According to the book review, how old is Gowan, and what title does he hold? Please answer briefly.

■ **Text excerpt**:

-- -- --

Monday 17 June 2013

#CBR5 Book 59. "Once Upon A Tower" by Eloisa James

Page count: 416 pages
Rating: 4 stars

Gowan is 22-year-old Duke of Kinross, who works desperately to set aright the chaos left on his estate by his drunken mother (who abandoned the family and left him to care for an illegitimate half-sister) and his debauched and irresponsible father. Every waking moment of his day is rigorously scheduled, so that he can give the proper attention to castle, his finances and his estates. He wants a dependable and hard-working wife, and while he generally believes English ladies to be soft, spoiled and frivolous, he can't afford to limit himself if he wants to find a good lady to be his duchess.

-- -- --

■ **Available data**:
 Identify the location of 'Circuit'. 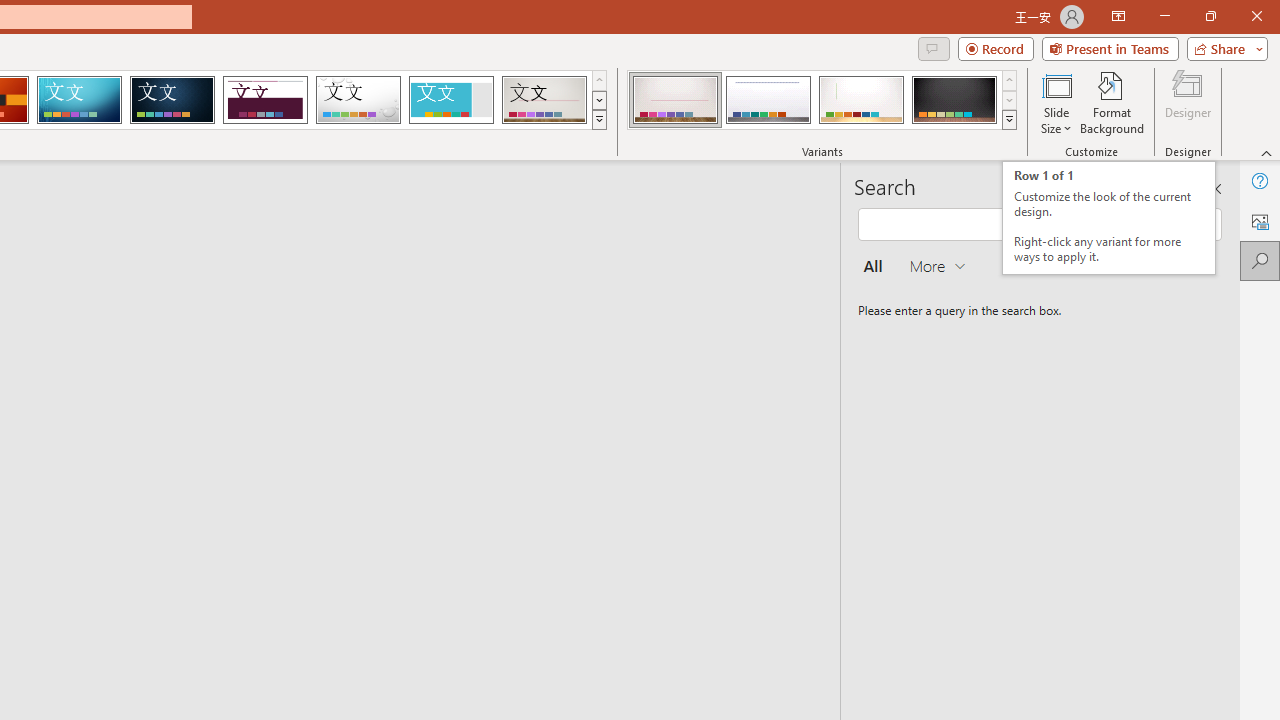
(79, 100).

-- -- --

■ **Full solution**:
He is 22 years old and the Duke of Kinross.